**RECORDS:**
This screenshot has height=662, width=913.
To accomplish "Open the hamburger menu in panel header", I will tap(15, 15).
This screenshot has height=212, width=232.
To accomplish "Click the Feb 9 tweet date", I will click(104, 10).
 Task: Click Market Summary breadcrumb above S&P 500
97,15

...

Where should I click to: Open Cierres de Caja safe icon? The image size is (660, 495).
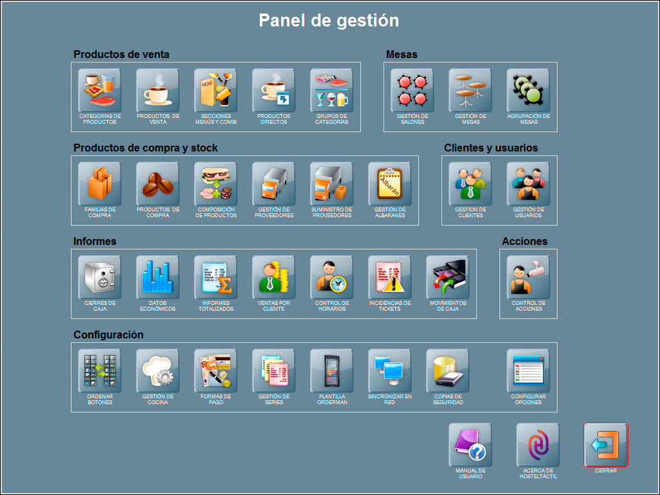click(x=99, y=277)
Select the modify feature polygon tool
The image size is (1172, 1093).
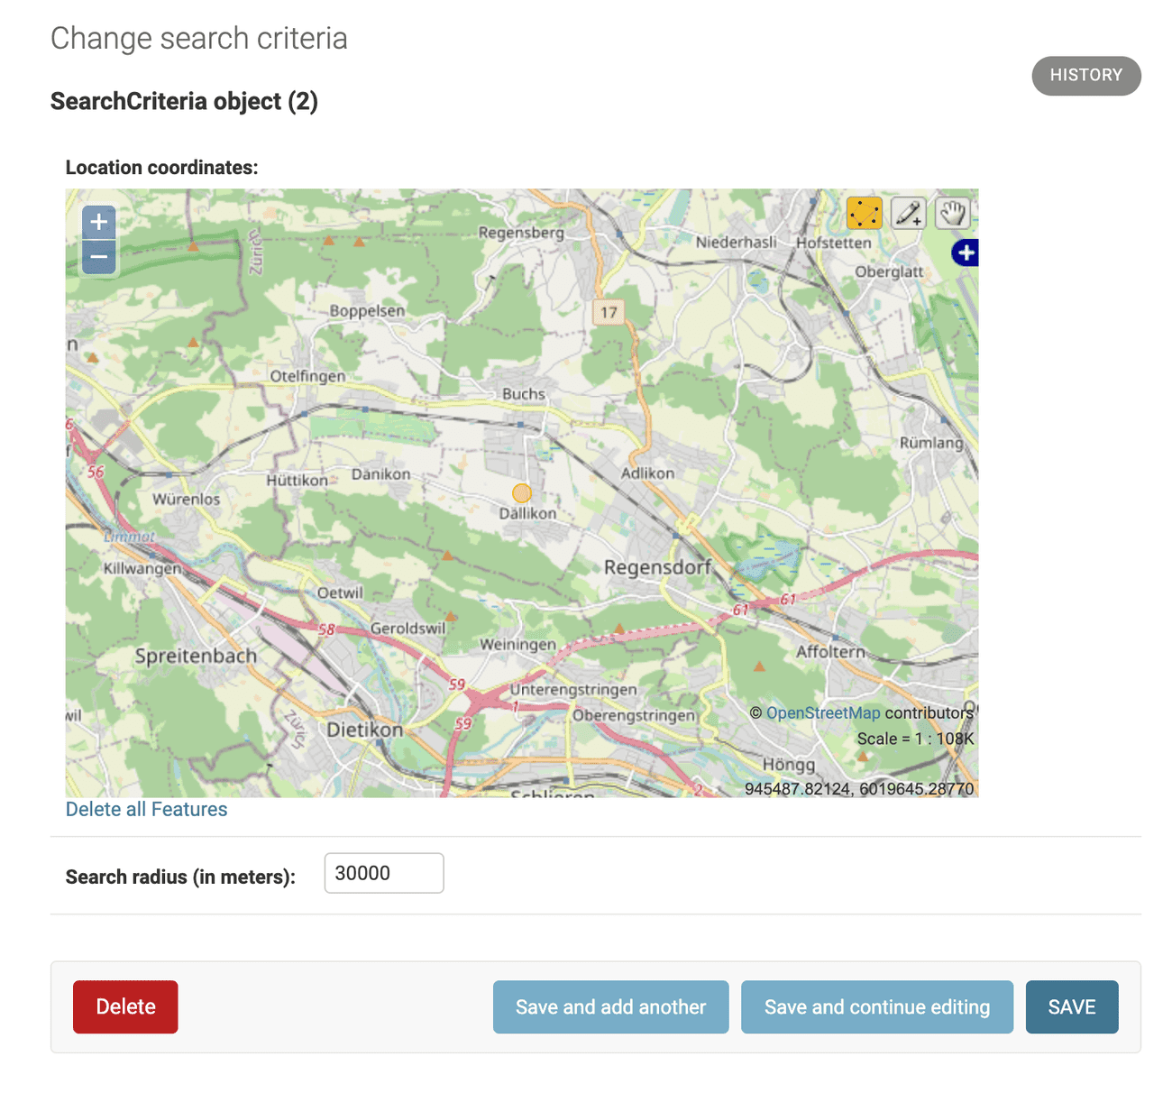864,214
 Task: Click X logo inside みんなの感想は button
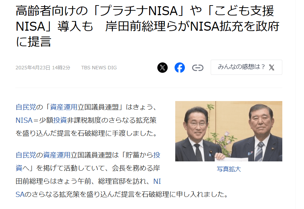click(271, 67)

--

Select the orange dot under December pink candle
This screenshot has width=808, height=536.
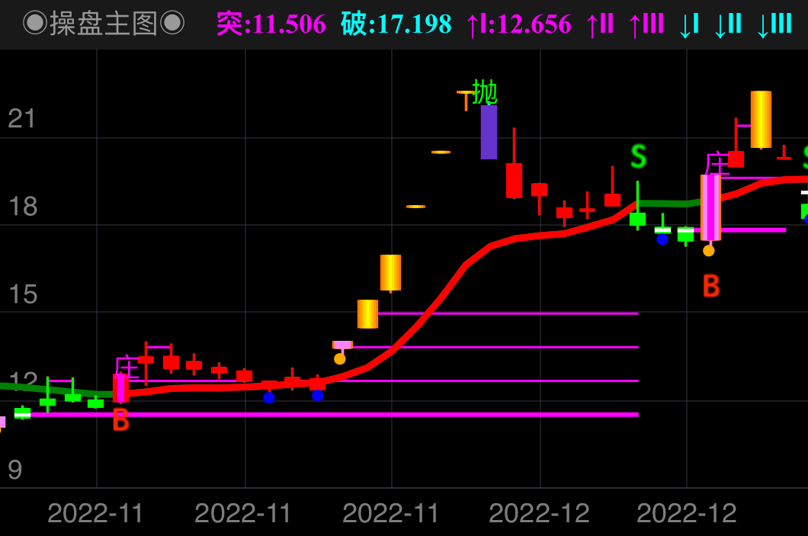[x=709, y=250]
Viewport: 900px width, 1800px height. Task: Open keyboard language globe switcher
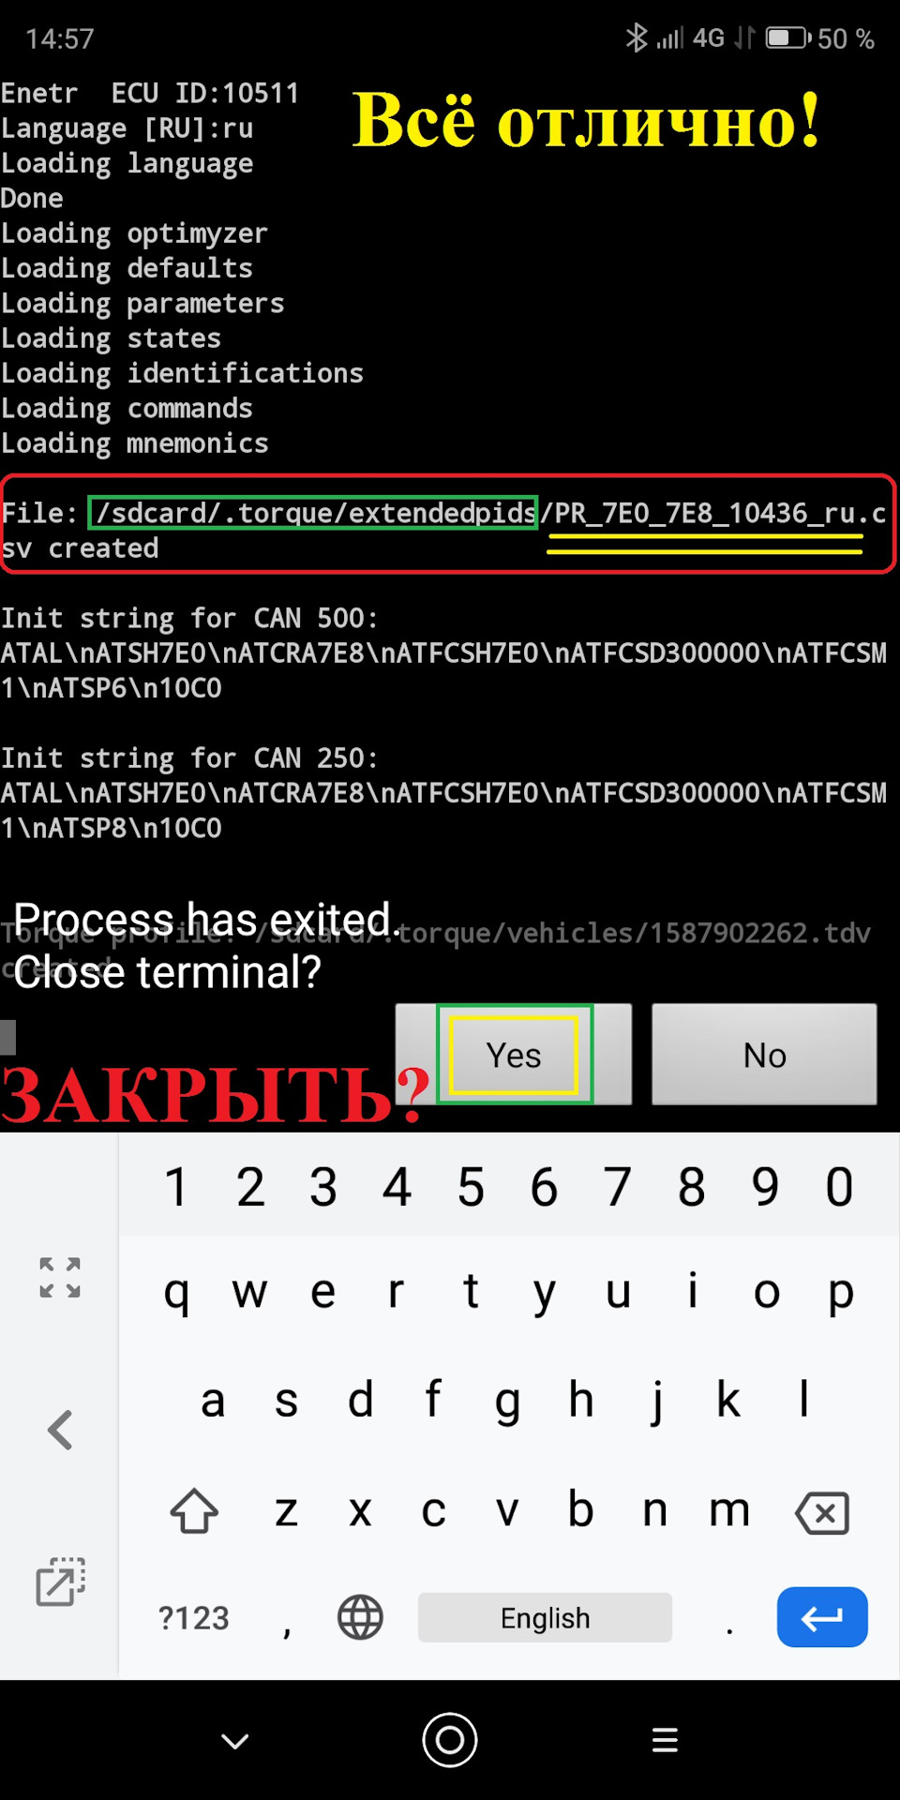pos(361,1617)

**WHAT IS EXPECTED:**
Look through the records and gather each line with the word "Select".

**THE ANSWER:**
Select the modify feature polygon tool
Select the orange dot under December pink candle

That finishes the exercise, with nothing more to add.